With everything in place, try `startx` and check /var/log/Xorg.0.log for any potential problems.


----------



## llpPc (Apr 23, 2020)

Wow thank you very much!  I will set everything up with these settings and give it a go then report back.


----------



## llpPc (Apr 23, 2020)

I did a fresh reinstall to orient myself and go step by step.  I did a pkg search for Nvidia drivers.  Should I pick the latest Linux version "linux-nvidia-libs-440.64" or should I install the nvidia-driver-440.64?


----------



## mickey (Apr 23, 2020)

llpPc said:


> I did a fresh reinstall to orient myself and go step by step.  I did a pkg search for Nvidia drivers.  Should I pick the latest Linux version "linux-nvidia-libs-440.64" or should I install the nvidia-driver-440.64?

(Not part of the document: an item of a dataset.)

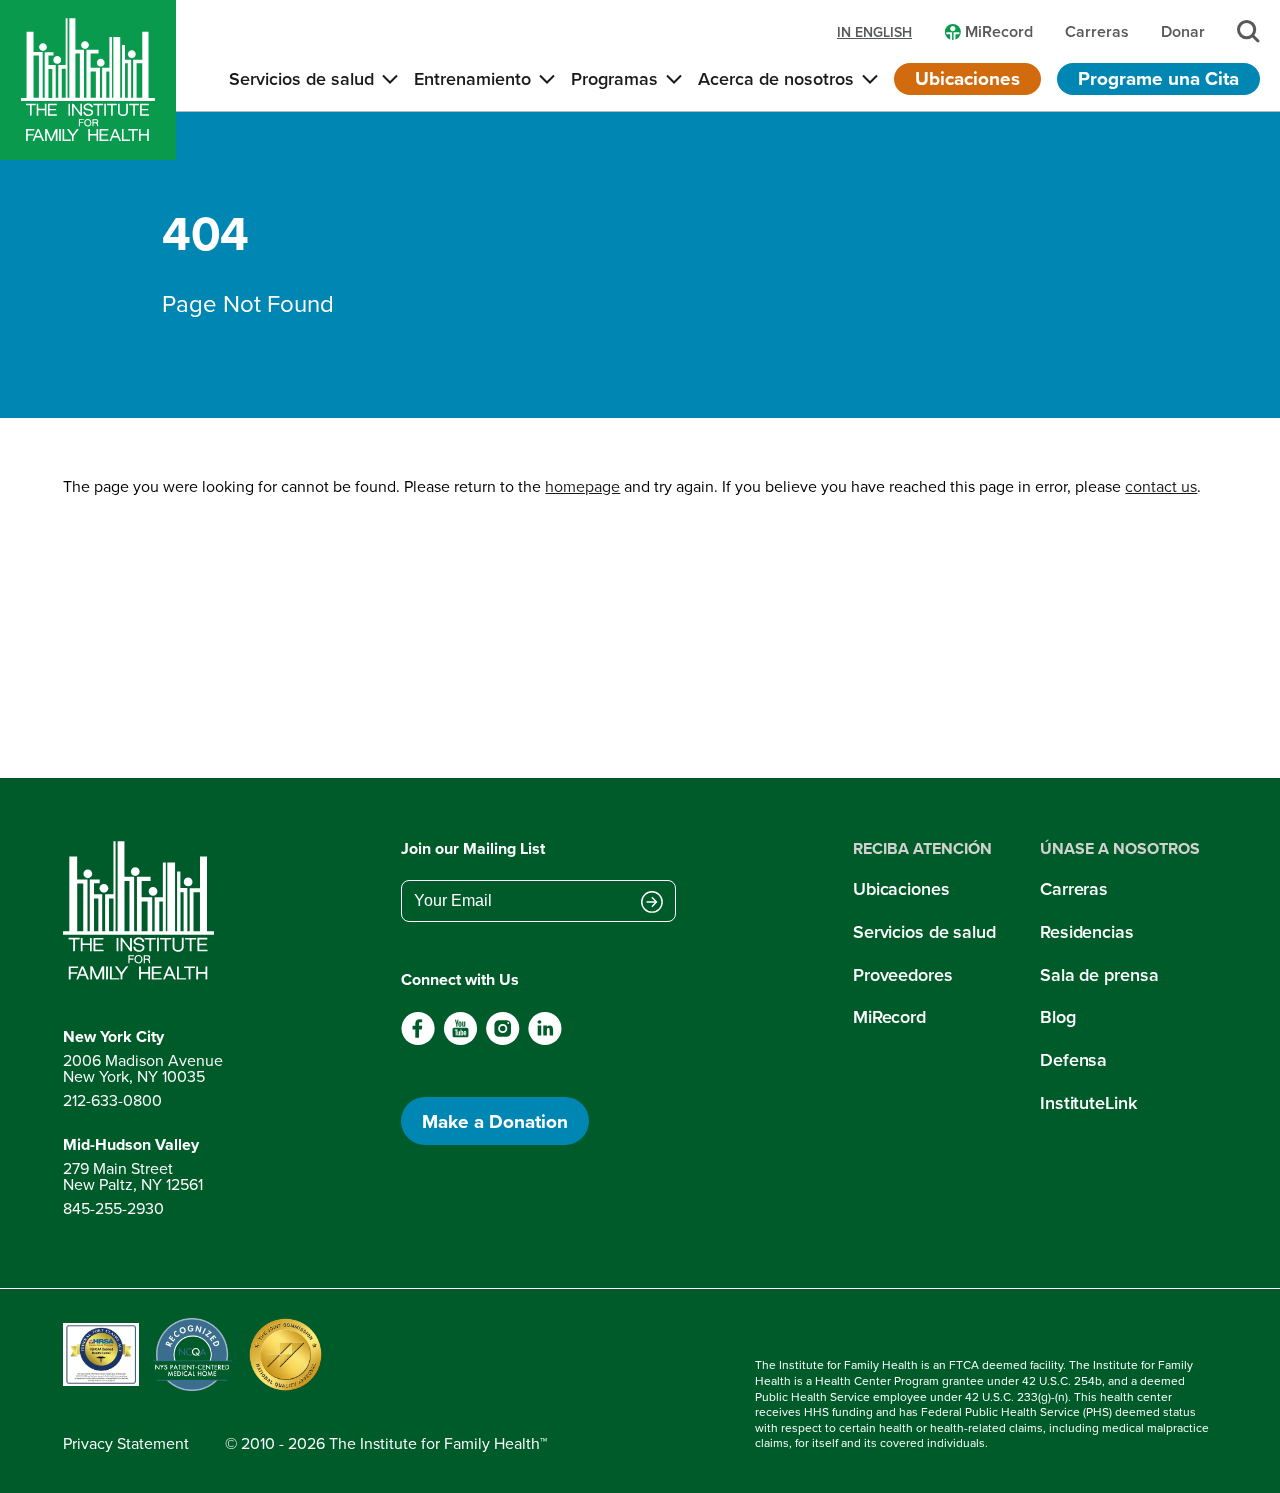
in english (874, 32)
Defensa (1073, 1059)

You did not mention what model of nvidia graphics you are using. Latest driver version is 440.82 available in ports or latest packages. Quarterly packages will probably be somewhat behind that version. You can check https://www.nvidia.com/Download/driverResults.aspx/159361/en-us for models supported by 440.82. If your hardware is supported, all you should need is x11/nvidia-driver.


----------



## llpPc (Apr 23, 2020)

I am using a GeForce gtx Nvidia 1070.  Yes I know the latest drivers are 440.82 but during a pkg search the latest is 440.64. I don't mind pkgs being a little behind the latest and greatest.  For the type of gaming I do I don't need to be on the latest drivers, but if from your experience you feel it is better I install the latest from ports I will do that.


----------



## llpPc (Apr 24, 2020)

thank you thank you thank you to everyone that helped me!!  I was able to initiate startx and boot into a desktop environment.  Shout out to robonuggie who does YouTube videos on everything FreeBSD. He said the FreeBSD community was extremely welcoming and friendly.  You guys did not disappoint!!  So grateful


----------